__Task data__

• • • • • • •

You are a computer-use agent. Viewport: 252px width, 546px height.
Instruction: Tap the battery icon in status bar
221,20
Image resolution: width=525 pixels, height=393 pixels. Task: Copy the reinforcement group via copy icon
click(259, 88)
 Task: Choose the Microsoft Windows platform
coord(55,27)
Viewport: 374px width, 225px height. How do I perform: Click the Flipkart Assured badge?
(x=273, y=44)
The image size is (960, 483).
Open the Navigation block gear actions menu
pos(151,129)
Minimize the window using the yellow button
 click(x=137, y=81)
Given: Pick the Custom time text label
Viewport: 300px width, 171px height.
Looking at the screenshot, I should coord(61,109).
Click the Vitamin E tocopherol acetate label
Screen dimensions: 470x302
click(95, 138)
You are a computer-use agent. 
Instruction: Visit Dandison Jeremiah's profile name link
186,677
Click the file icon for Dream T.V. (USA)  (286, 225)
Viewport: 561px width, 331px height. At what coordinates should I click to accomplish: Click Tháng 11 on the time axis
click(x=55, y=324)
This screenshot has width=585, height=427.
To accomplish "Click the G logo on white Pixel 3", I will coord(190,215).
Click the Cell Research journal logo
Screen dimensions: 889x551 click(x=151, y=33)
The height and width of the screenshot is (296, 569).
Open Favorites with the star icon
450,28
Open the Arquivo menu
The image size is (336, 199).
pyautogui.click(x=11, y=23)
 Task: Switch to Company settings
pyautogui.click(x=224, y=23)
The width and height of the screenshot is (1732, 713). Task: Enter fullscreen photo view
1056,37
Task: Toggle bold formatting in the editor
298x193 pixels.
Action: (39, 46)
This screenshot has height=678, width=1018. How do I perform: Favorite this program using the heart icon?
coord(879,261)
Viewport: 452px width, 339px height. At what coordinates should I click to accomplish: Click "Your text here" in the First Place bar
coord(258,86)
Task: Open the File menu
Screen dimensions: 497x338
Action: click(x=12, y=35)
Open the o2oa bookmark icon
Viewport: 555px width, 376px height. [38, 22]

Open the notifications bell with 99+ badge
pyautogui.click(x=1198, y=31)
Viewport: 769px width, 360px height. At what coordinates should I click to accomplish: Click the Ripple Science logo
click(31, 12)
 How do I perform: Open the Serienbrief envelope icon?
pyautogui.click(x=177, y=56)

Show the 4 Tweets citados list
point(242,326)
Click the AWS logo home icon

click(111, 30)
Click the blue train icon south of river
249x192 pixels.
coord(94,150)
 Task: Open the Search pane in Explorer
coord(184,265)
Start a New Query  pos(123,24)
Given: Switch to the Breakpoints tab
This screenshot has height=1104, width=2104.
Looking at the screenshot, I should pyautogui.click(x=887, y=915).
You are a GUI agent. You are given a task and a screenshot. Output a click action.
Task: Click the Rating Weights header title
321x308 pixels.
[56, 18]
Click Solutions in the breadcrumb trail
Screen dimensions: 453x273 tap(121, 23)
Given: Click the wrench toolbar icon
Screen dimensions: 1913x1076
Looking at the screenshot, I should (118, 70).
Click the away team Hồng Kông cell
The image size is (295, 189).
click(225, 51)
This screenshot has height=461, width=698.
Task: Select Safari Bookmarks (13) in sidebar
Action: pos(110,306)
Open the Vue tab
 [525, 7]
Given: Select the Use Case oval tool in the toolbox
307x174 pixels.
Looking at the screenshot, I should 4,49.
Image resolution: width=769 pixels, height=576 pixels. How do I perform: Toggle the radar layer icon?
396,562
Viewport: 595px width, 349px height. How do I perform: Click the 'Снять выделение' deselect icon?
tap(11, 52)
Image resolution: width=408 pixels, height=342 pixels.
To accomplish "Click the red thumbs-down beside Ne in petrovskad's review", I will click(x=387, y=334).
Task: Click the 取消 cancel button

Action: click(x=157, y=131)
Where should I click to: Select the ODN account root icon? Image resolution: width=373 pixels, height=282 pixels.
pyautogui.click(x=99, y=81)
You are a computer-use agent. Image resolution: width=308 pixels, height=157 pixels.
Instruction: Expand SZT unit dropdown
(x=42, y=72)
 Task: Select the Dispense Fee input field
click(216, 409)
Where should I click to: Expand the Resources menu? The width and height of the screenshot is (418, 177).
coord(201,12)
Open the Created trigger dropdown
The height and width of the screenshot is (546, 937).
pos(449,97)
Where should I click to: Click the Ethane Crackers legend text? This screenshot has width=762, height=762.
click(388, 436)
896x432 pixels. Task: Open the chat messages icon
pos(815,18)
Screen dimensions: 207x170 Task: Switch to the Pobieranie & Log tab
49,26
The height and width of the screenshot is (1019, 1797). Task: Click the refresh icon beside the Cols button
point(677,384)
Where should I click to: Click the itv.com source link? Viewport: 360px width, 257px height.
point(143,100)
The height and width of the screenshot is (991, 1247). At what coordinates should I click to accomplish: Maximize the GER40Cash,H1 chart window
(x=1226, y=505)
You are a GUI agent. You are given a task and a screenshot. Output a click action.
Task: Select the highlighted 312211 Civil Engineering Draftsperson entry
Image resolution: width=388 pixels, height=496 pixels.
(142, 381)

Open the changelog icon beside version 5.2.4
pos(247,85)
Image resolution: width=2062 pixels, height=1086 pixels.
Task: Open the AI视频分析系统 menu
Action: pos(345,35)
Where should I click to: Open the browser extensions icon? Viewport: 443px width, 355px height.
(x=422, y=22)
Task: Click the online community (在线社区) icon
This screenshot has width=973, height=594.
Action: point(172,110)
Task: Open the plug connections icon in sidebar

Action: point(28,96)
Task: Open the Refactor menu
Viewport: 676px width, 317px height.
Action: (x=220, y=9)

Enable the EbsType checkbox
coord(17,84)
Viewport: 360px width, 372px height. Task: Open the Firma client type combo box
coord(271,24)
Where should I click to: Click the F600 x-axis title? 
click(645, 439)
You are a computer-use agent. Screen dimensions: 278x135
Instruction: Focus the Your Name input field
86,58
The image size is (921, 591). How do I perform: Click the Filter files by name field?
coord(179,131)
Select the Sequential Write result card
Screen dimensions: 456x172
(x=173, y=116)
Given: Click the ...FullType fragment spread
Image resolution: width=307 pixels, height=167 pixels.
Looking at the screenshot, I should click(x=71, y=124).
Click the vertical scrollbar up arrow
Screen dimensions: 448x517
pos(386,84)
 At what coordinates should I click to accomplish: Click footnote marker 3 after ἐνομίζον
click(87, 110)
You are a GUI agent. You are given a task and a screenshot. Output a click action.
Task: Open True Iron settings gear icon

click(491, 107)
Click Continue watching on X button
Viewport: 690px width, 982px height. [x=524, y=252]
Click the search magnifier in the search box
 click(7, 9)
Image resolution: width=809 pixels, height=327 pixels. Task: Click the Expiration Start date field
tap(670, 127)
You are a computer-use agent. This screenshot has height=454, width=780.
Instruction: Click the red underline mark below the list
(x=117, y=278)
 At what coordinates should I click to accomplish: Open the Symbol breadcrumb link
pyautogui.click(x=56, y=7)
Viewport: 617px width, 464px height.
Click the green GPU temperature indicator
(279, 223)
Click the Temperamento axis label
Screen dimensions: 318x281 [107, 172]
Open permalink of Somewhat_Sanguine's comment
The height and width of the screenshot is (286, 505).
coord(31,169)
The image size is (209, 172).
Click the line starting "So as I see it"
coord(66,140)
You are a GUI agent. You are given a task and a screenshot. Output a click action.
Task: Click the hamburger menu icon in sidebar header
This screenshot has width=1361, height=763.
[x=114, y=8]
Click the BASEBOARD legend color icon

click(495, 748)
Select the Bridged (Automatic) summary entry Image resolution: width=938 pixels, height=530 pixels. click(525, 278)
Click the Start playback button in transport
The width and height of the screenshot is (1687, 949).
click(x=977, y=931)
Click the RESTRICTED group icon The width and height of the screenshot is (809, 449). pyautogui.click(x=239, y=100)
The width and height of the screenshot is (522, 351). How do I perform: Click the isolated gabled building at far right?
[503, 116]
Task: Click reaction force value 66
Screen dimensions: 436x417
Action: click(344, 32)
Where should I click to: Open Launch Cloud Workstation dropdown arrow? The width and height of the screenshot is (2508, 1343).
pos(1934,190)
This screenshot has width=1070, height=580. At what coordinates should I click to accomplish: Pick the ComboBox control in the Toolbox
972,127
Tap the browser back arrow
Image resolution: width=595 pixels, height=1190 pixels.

• • • • • • •

__What is asked__
Output the entries exactly as they appear, beginning with the first line of the entries and continuing through the line that contains "Viewport: 555px width, 376px height. [38, 22]", with both of these lines included.

__Finished task__
You are a computer-use agent. Viewport: 252px width, 546px height.
Instruction: Tap the battery icon in status bar
221,20
Image resolution: width=525 pixels, height=393 pixels. Task: Copy the reinforcement group via copy icon
click(259, 88)
 Task: Choose the Microsoft Windows platform
coord(55,27)
Viewport: 374px width, 225px height. How do I perform: Click the Flipkart Assured badge?
(x=273, y=44)
The image size is (960, 483).
Open the Navigation block gear actions menu
pos(151,129)
Minimize the window using the yellow button
 click(x=137, y=81)
Given: Pick the Custom time text label
Viewport: 300px width, 171px height.
Looking at the screenshot, I should coord(61,109).
Click the Vitamin E tocopherol acetate label
Screen dimensions: 470x302
click(95, 138)
You are a computer-use agent. 
Instruction: Visit Dandison Jeremiah's profile name link
186,677
Click the file icon for Dream T.V. (USA)  (286, 225)
Viewport: 561px width, 331px height. At what coordinates should I click to accomplish: Click Tháng 11 on the time axis
click(x=55, y=324)
This screenshot has width=585, height=427.
To accomplish "Click the G logo on white Pixel 3", I will coord(190,215).
Click the Cell Research journal logo
Screen dimensions: 889x551 click(x=151, y=33)
The height and width of the screenshot is (296, 569).
Open Favorites with the star icon
450,28
Open the Arquivo menu
The image size is (336, 199).
pyautogui.click(x=11, y=23)
 Task: Switch to Company settings
pyautogui.click(x=224, y=23)
The width and height of the screenshot is (1732, 713). Task: Enter fullscreen photo view
1056,37
Task: Toggle bold formatting in the editor
298x193 pixels.
Action: (39, 46)
This screenshot has height=678, width=1018. How do I perform: Favorite this program using the heart icon?
coord(879,261)
Viewport: 452px width, 339px height. At what coordinates should I click to accomplish: Click "Your text here" in the First Place bar
coord(258,86)
Task: Open the File menu
Screen dimensions: 497x338
Action: click(x=12, y=35)
Open the o2oa bookmark icon
Viewport: 555px width, 376px height. [38, 22]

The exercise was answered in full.